We recently migrated our session management from MongoDB to Redis. The migration itself was motivated by our experience with MongoDB, which didn’t handle high frequent updates and even more frequent reads particularly well. Redis on the other hand is known as a proven storage to handle exactly that use case.

Database migrations aren’t always easy, because we need to learn new patterns, best practices, and quirks of another service. We aimed at keeping our Java service layer as simple as possible, so that it would be stable and future proof: the session management is certainly one of those services with a quite stable feature set and its code won’t be touched very often. So, keeping it simple and comprehensible for anybody peeking into it after several years is an important aspect.

Due to our, well, naïve approach we faced two issues:

  1. Spring Data’s concept of implementing secondary indices and how it works together with EXPIRE
  2. Redis’ scope of atomicity and Spring Data’s update mechanism

This article summarizes our learnings adopting the Redis with a thin Java service using Spring Data as persistence layer.

Spring Data Redis with Secondary Indices and EXPIRE/TTL

Adopting Spring Data with Redis starts straight forward: all you need are the dependencies for your Gradle or Maven build along with a @EnableRedisRepositories annotation in a Spring Boot app. Most defaults of Spring Boot make sense and get you running with a Redis instance quite smoothly.

The actual implementation of a generic repository isn’t required, because Spring Data lets you declare a simple interface leading to a generic instance at runtime. Our repository started like this:

import org.springframework.data.repository.CrudRepository;
import org.springframework.stereotype.Repository;

@Repository
public interface SessionDataCrudRepository extends CrudRepository<SessionData, String> {
}

Our entities managed by that repository also started as simple as it might get:

import org.springframework.data.annotation.Id;
import org.springframework.data.redis.core.RedisHash;
import org.springframework.data.redis.core.TimeToLive;

import java.util.concurrent.TimeUnit;

@RedisHash("SessionData")
public class SessionData {

  @Id
  private String sessionId;
  @TimeToLive(unit = TimeUnit.MINUTES)
  private Long ttl;

  ...
}

You’ll notice that we opted to model the TimeToLive as ttl property, which is translated as EXPIRE for the entity. We didn’t want to manually track expiring sessions, but wanted Redis to remove expired sessions transparently. The ttl is regularly refreshed to its initial value during user activity - otherwise a user might be logged out in the midst of working with our platform.

What happens when a user actually pushes the Logout button or how could we disable a user account and invalidate a running session? Easy: we also have a userId as part of the SessionData and can perform a query to find every session for that userId.

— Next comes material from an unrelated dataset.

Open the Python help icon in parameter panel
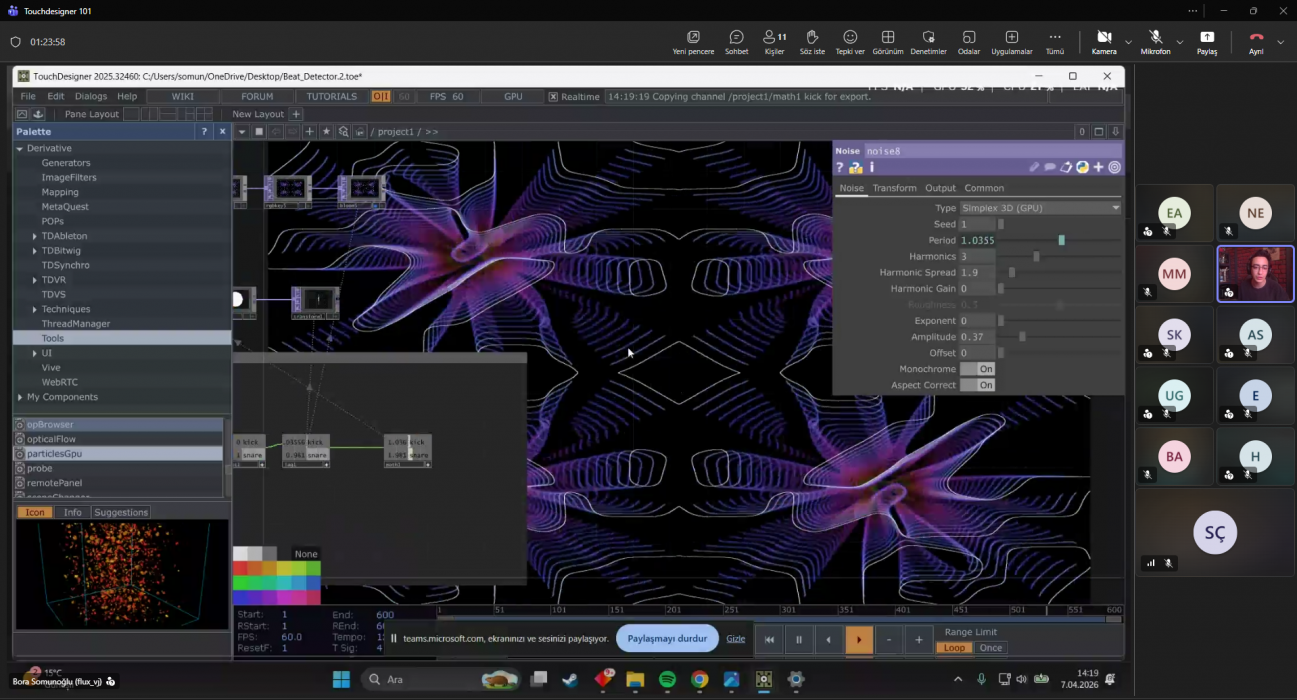The width and height of the screenshot is (1297, 700). tap(856, 168)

The required changes for the classes above look like this:

  • SessionDataCrudRepository

    @Repository
    public interface SessionDataCrudRepository extends CrudRepository<SessionData, String> {
    
    +    List<SessionData> findByUserId(String userId);
    }
    
  • SessionData

    +import org.springframework.data.redis.core.index.Indexed;
    
    @RedisHash("SessionData")
    public class SessionData {
    
        @Id
        private String sessionId;
        @TimeToLive(unit = TimeUnit.MINUTES)
        private Long ttl;
    
    +    @Indexed
    +    private String userId;
    
        ...
    }
    

The innocent looking @Indexed annotation triggers a special behaviour in Spring Data. The annotation actually tells Spring Data to create and maintain another index on the entities so that we can query a whole list of SessionData for a given userId. The combination of a secondary index and automated expiry of entities makes the setup a bit more complex, though. Redis won’t automatically update the secondary index when a referenced entity is deleted, so Spring Data needs to handle that case. Yet, Spring Data doesn’t constantly query Redis for expiring entities (keys), which is why Spring Data relies on Redis Keyspace Notifications for expiring keys along with so called Phantom Copies:

When the expiration is set to a positive value, the corresponding EXPIRE command is run. In addition to persisting the original, a phantom copy is persisted in Redis and set to expire five minutes after the original one. This is done to enable the Repository support to publish RedisKeyExpiredEvent, holding the expired value in Spring’s ApplicationEventPublisher whenever a key expires, even though the original values have already been removed.

There’s a little detail to notice in the next paragraph:

By default, the key expiry listener is disabled when initializing the application. The startup mode can be adjusted in @EnableRedisRepositories or RedisKeyValueAdapter to start the listener with the application or upon the first insert of an entity with a TTL. See EnableKeyspaceEvents for possible values.

Sadly, we didn’t read so far. Thats’s why we experienced the effects of enabling EXPIRE with disabled key expiry listeners, combined with an ever growing secondary index. Long story short: we observed an ever growing amount of keys and growing memory usage - until the Redis’ memory limit was reached.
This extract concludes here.